Son président Driss Yazami, 59 ans, était un militant de l'extrême gauche dans les années 1970. Il s’est ensuite exilé en France où il a notamment occupé les fonctions de secrétaire général de la Fédération internationale des ligues des droits de l'Homme (FIDH).
Le roi a nommé secrétaire général du nouvel organisme. Mohammed Sebbar, avocat de 56 ans, qui avait dirigé le Forum justice et vérité (FJV, indépendant), et milité au sein de l'Association marocaine des droits humains (indépendante)
Le nouveau Conseil sera habilité à saisir la justice pour violation des droits de l’homme, a indiqué M. Sebbar. Il pourra aussi réclamer la mise en œuvre des recommandations de l'Instance équité et réconciliation (IER), une commission créée en 2003 par Mohammed VI pour établir la vérité sur la répression menée sous le règne de Hassan II. L’IER, qui s’est vu reprocher de ne pas avoir désigné nommément les responsables de la répression pendant les "années de plomb" (1960-1999), avait recommandé l'abolition de la peine de mort au Maroc.
Les ONG qui ont manifesté le 20 février demandent par ailleurs l’évolution de la royauté vers une monarchie constitutionnelle, la réforme de l’administration (makhzen) et une plus grande ouverture du champ politique.
Voici le texte officiel du décret royal (Verbatim)
DAHIR ROYAL PORTANT CREATION DU CONSEIL NATIONAL DES DROITS DE L'HOMME
Le nouveau Conseil National des Droits de l’Homme (CNDH), devant se substituer au Conseil Consultatif des Droits de l'Homme et dont l’annonce a été faite le 3 mars 2011, par le Roi Mohammed VI, se distingue par les mécanismes régionaux de défense et de protection des droits de l’Homme, qu’il adopte tant dans son organisation que dans l’exercice de ses compétences.
Il vise à consolider l’indépendance de l’organe en charge du monitoring de la situation des Droits de l’Homme dans le Royaume, en s’appuyant sur une composition pluraliste et rationalisée, à élargir ses prérogatives dans les domaines de la protection et de la promotion des droits de l’Homme et à renforcer son efficacité en conformité avec les standards internationaux en la matière, plus particulièrement les «principes de Paris».
La mission du nouvel organe consiste à surveiller et évaluer la situation des droits de l'Homme, procéder à une alerte précoce, et enrichir le débat y afférent. Pour mener à bien ses actions, le CNDH est habilité à entreprendre les démarches ci-après:
– Examiner toute situation d'atteinte ou d'allégation de violations de droits de l'Homme et mener des enquêtes à cet égard en s’appuyant sur des témoignages éventuels afin d’établir la réalité.

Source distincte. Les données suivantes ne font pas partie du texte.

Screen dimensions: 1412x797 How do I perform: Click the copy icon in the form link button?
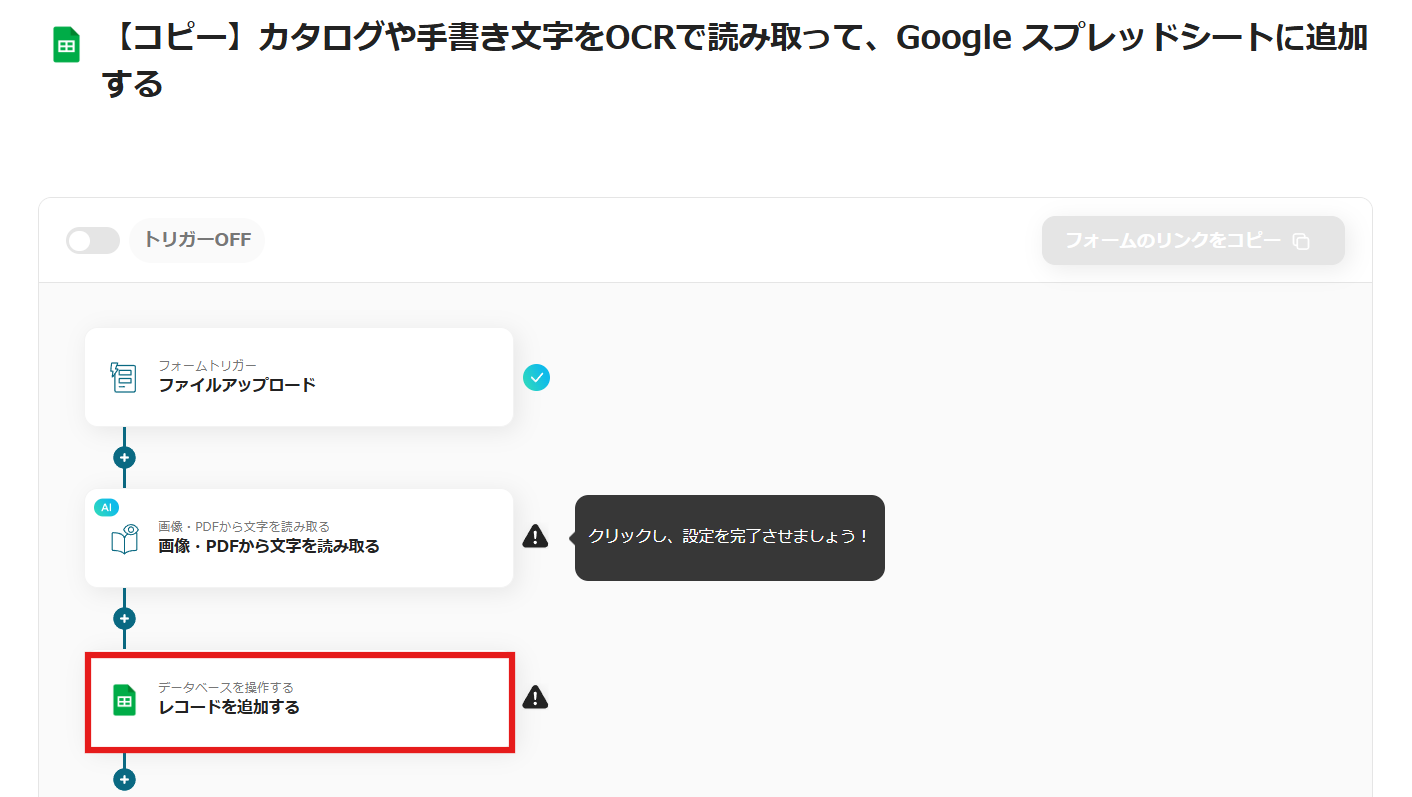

– Alerter prématurément sur toute situation de tension pouvant engendrer des atteintes aux droits de l'Homme.
– Contrôler les conditions de détention dans les établissements pénitentiaires.
– Veiller à la conformité du règlement et de la législation en vigueur avec les traités internationaux relatifs aux droits de l'Homme et au droit international humanitaire.
– Contribuer au monitoring des échéances électorales.
– Servir d’interlocuteur avec les associations nationales, les organisations internationales non gouvernementales, ainsi qu'avec les organes onusiens.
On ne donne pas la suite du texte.